We'll pass an Act - problem solved
Queen's fairytale day again. And the centrepiece this year is reportedly a Fiscal Responsibility Act, which will impose a legal requirement on government to cut the budget deficit.
So what happens if they don't? Personal fines for backsliding spending ministers? Jail for the Chancellor?
Yes, you guessed it - there are no legal sanctions at all. This shocking bunch of busted shysters reckons we'll believe yet another promise to go straight simply because they've framed it as a law (cf their laws to outlaw child poverty, reverse global warming, ensure universal happiness, etc etc).
What a joke. As BOM's old friend the Prof says:
“Fiscal responsibility acts are instruments of the fiscally irresponsible to con the public.”
The Director of the Institute of Fiscal Studies says:
“It is not obvious why anybody should be more persuaded by this than they ended up being impressed by the Code for Fiscal Stability which was enshrined in statute with much fanfare in 1998.”
When Evan Davis tackled Mandy about this on BBC Today, the old queen was so empty handed he was even driven to a "with great love and respect". All he could offer was a ludicrous claim that, although the intellectual elite might not be impressed - because, you see, they've got their own anti-Labour agenda - the Act was necessary to reassure the public. Apparently we peasants are so dumb we will still believe a Labour promise if it's dressed up as an Act of Parliament.
Look, we strongly favour explicit fiscal rules.

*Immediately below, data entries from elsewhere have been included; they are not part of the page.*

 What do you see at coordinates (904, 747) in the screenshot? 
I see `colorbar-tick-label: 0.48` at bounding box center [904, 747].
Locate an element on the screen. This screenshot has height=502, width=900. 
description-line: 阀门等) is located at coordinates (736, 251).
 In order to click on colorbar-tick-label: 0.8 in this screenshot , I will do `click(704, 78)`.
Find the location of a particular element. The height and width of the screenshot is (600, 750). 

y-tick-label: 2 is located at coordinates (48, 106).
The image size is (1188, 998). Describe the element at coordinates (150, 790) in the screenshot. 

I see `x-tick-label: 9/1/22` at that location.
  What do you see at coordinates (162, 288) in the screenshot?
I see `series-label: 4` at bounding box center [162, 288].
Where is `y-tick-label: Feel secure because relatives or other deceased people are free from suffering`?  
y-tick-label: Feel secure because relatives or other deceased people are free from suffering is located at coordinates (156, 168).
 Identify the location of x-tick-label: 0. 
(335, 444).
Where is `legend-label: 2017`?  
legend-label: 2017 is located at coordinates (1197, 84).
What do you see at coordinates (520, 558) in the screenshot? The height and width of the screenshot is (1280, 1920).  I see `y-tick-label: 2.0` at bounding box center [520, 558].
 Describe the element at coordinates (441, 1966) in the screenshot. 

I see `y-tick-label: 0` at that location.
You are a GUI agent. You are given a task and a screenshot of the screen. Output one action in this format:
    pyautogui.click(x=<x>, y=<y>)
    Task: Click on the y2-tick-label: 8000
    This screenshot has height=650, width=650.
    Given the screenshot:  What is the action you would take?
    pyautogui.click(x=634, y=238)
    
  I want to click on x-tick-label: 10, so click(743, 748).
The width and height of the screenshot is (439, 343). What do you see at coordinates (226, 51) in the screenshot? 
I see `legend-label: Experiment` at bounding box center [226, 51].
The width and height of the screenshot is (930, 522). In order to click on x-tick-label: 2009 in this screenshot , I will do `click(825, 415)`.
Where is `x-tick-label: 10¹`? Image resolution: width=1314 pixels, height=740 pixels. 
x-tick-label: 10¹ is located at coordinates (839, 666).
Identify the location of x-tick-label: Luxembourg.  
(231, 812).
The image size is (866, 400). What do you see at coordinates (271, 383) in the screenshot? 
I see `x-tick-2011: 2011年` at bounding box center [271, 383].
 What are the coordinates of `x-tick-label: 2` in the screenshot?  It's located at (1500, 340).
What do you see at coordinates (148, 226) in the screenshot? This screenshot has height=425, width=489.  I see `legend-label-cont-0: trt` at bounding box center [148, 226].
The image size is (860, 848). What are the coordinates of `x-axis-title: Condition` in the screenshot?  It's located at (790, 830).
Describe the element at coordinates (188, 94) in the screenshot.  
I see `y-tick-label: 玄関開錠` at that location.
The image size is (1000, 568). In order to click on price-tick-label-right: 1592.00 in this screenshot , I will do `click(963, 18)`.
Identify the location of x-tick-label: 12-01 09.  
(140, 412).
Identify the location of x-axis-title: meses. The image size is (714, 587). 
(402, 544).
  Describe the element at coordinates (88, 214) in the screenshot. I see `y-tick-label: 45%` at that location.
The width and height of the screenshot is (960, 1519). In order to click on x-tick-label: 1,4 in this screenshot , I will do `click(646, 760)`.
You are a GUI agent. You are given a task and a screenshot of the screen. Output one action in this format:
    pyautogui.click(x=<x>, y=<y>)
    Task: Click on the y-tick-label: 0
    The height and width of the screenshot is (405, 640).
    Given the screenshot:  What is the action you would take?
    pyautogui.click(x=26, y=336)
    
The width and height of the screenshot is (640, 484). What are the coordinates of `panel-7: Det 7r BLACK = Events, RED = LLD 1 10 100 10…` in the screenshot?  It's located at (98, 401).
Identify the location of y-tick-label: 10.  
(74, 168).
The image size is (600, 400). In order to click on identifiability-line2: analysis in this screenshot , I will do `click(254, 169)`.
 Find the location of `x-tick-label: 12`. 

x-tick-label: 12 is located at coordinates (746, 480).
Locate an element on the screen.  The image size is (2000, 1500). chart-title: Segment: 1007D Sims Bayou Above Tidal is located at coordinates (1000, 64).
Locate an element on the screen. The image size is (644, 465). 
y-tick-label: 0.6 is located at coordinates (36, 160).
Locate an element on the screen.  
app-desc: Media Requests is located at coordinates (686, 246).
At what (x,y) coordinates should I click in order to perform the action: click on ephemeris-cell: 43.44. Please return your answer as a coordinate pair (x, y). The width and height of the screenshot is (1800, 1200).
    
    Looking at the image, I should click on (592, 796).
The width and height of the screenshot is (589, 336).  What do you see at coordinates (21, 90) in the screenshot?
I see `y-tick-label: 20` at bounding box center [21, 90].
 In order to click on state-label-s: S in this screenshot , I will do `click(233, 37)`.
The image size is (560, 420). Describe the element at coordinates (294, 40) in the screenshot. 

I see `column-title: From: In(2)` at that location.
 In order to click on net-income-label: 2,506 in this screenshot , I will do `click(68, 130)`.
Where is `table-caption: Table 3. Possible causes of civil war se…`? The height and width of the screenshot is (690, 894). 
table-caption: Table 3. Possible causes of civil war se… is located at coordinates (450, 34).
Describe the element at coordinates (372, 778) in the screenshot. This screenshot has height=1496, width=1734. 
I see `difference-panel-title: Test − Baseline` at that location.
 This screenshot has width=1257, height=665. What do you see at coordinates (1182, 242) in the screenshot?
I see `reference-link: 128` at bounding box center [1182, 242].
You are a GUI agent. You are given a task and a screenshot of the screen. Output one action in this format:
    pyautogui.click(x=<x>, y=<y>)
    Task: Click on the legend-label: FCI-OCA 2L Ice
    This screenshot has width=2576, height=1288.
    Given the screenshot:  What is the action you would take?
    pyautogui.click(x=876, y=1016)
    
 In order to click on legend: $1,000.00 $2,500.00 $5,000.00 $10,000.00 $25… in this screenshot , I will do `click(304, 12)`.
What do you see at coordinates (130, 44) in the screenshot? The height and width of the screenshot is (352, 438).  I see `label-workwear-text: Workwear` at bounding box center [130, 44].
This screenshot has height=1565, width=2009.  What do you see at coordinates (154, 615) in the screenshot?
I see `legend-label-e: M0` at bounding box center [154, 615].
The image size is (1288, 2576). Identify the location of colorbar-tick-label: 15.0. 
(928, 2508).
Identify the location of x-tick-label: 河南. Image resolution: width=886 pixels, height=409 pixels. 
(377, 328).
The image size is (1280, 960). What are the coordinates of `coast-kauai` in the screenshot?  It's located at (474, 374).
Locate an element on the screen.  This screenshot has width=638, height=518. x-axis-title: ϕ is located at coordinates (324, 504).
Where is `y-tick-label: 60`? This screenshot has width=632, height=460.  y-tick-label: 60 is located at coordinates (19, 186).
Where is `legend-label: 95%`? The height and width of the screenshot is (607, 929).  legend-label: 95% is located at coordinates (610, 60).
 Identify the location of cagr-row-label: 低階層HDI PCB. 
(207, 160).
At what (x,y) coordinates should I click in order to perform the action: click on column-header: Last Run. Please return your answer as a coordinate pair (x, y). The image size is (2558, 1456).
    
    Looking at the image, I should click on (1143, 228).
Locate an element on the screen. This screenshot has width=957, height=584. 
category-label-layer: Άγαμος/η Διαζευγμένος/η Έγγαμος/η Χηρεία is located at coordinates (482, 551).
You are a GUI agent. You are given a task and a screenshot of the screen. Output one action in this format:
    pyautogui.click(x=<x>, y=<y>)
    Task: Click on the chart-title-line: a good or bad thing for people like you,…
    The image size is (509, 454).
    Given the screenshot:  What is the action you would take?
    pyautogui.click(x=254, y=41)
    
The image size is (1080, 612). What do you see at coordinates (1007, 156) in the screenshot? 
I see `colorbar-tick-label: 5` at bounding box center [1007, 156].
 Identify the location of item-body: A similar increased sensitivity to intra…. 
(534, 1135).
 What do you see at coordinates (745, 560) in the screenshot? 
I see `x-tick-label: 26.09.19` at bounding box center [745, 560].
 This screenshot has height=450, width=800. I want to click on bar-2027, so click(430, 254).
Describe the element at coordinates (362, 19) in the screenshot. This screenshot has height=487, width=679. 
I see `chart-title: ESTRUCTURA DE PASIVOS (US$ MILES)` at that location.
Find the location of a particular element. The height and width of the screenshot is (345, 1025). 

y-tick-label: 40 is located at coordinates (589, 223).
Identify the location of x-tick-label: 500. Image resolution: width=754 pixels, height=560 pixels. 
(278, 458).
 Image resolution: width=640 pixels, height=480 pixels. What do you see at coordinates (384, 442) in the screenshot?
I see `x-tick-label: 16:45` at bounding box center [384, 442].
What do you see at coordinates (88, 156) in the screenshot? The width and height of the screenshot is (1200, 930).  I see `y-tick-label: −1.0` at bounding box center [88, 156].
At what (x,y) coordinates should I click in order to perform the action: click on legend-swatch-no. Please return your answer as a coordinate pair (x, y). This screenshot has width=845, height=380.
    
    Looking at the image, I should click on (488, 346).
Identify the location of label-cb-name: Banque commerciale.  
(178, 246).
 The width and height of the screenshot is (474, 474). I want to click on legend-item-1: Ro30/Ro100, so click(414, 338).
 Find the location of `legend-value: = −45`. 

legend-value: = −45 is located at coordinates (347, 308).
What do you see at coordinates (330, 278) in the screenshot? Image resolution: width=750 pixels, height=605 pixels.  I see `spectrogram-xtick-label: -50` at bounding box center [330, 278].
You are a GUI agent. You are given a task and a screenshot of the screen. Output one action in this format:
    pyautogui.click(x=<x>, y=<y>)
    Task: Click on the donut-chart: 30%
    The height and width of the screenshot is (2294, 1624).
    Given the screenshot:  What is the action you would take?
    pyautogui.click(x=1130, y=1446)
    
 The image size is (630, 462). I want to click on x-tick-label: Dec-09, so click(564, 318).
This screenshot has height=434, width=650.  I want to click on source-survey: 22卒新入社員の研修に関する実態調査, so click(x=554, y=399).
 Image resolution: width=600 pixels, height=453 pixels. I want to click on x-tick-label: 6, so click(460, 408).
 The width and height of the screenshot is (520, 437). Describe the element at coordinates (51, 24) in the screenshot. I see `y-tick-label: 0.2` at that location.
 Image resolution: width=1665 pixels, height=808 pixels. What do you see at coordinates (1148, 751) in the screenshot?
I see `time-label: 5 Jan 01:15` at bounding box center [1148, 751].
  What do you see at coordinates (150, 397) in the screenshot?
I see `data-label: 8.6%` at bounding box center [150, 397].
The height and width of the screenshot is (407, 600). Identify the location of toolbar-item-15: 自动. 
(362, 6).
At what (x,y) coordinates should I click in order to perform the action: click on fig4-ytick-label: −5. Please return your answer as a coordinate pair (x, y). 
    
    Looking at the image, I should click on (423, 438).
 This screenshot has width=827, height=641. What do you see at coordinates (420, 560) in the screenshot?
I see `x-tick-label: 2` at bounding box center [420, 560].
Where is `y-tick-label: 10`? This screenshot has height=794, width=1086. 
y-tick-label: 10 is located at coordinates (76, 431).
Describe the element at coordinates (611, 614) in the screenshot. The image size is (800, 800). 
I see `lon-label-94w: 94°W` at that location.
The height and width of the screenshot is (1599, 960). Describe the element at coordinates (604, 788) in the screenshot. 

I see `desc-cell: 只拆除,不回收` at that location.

The evidence from around the world suggests that governments are much more likely to maintain fiscal discipline if they announce upfront the quantified rules under which they will manage expenditure, taxation, and borrowing (the IMF is about to publish a new research paper on worldwide experience, which we will read and blog).
But to be credible the rules have to be in the hands of a government that demonstrates it will stick to them. And this government long ago demonstrated precisely the opposite.
Labour now has zero credibility. It is morally and intellectually bankrupt, and no amount of new Fiscal Responsibility Acts will change that.
We desperately need a fresh start under a new government with a clean new set of explicit fiscal rules. Yes, they will have to earn their credibility, particularly after Brown's abysmal performance. But credibility cannot be earned simply by passing another Act.
PS The Major wants to know if he's still in the real world, or whether he slipped away peacefully during the night. According to him, the BBC has just appointed Gordon the Gopher as its head of compliance on £110k a year. So the man that used to make a living by pushing his hand up Gordon's bottom is now in charge of taste, decency and balance at our state broadcaster. Come to that, Tyler is beginning to doubt his own presence among us. How do you tell if you exist, again?